Cloudflare processes over a billion events per second, leading to immense data across dozens of systems like Postgres, ClickHouse, Kafka, and BigQuery. This created significant challenges for data access and analysis, characterized by: * Disparate Systems: Engineers needed to query multiple databases with different credentials, languages, and retention policies to get a complete picture. * Sampled Data vs. Accuracy: Existing analytics pipelines downsampled data for dashboards, which was unsuitable for critical functions like billing or security investigations requiring full fidelity. * External Dependencies: Reliance on external cloud vendors for internal reporting increased costs and introduced critical dependencies. * Tribal Knowledge: Finding the right data required deep, often undocumented, knowledge of specific table locations, schemas, and join conditions, making self-service nearly impossible.

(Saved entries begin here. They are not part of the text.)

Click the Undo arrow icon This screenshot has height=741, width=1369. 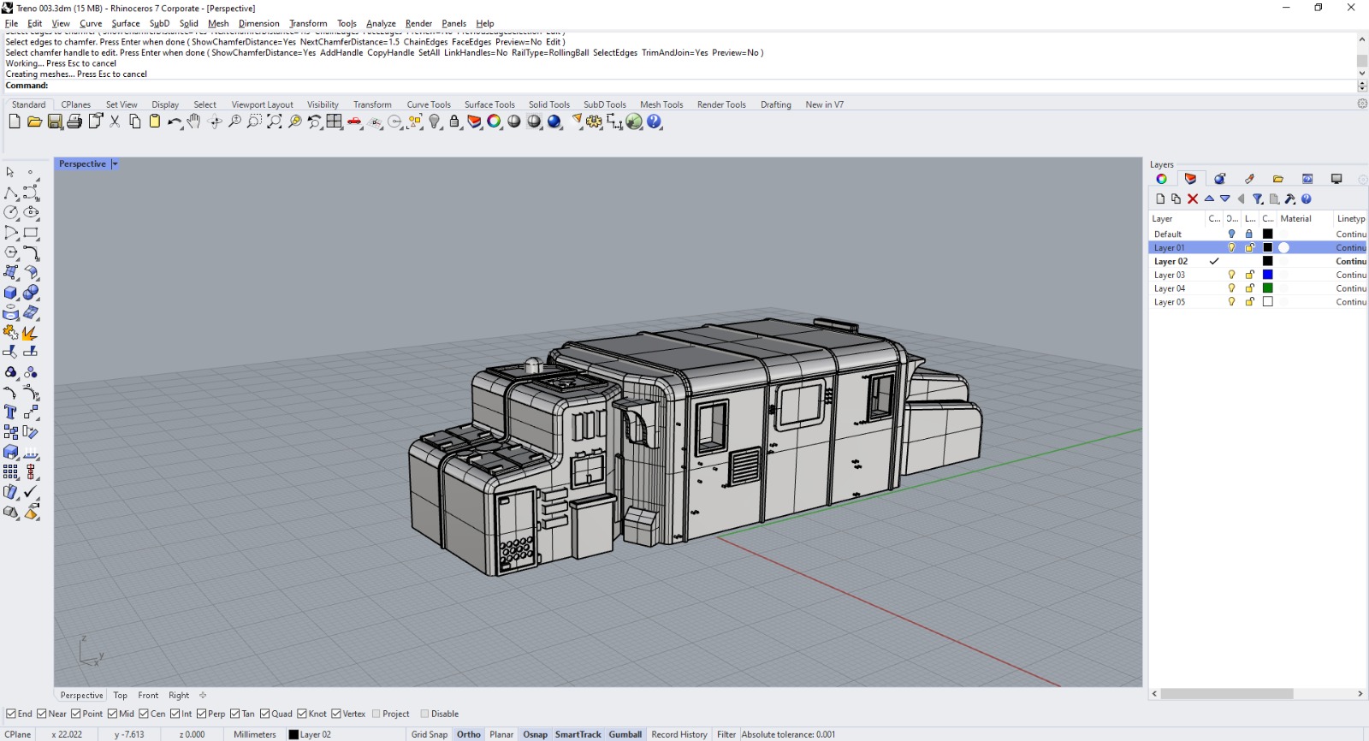point(174,122)
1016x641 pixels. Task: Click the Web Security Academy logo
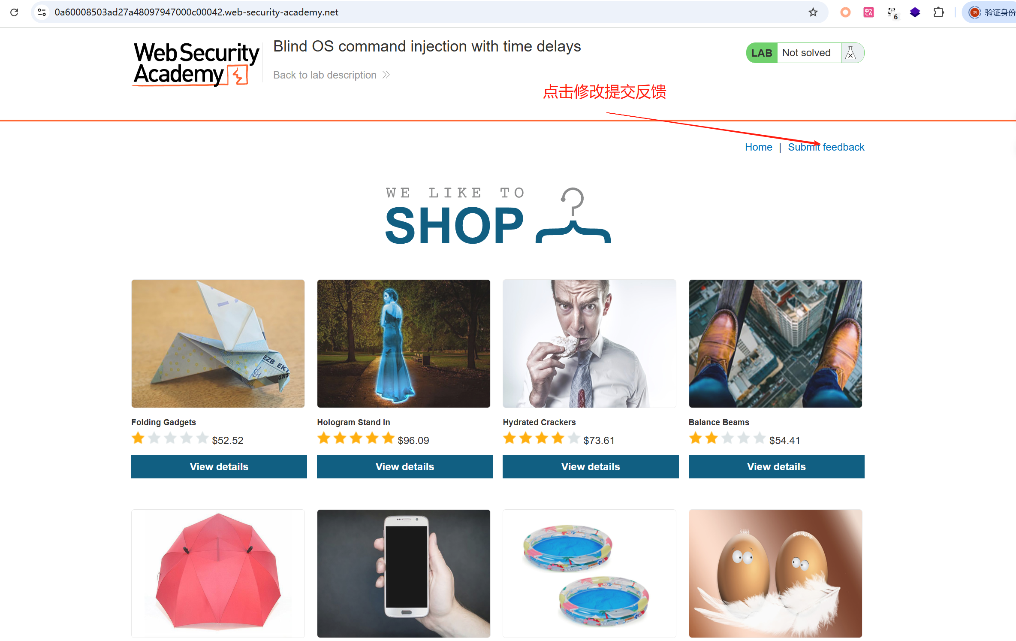coord(196,64)
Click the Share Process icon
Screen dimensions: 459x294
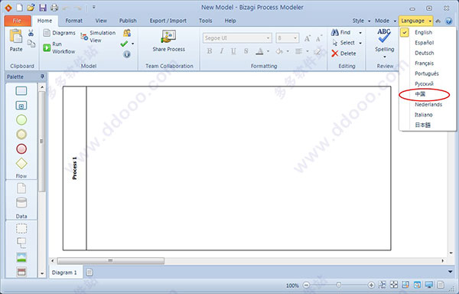click(x=168, y=36)
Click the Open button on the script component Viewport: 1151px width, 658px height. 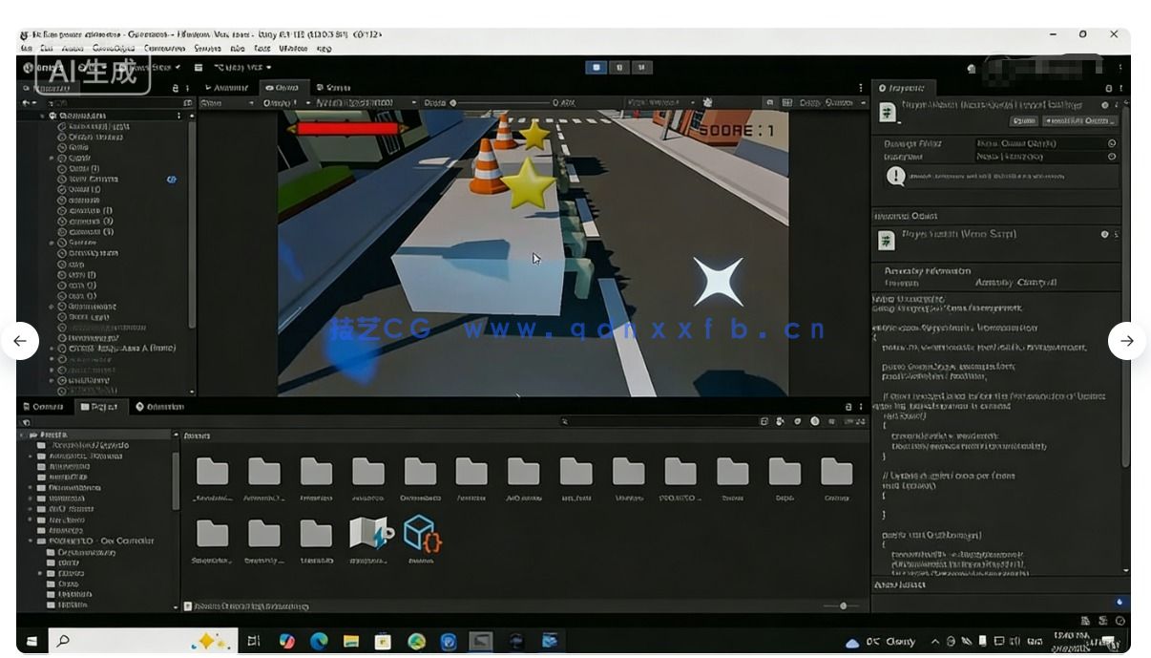1024,121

To overcome these issues, Cloudflare aimed to build a unified platform providing fresh, accurate, and unsampled data where needed, fast downsampled data for exploration, and robust security and governance.

Town Lake: Cloudflare's Data Lakehouse Architecture

Town Lake is designed as a data lakehouse, combining the benefits of data lakes (cost-effective storage, schema flexibility) with data warehouses (structured querying, ACID transactions). It leverages Cloudflare's own platform components extensively.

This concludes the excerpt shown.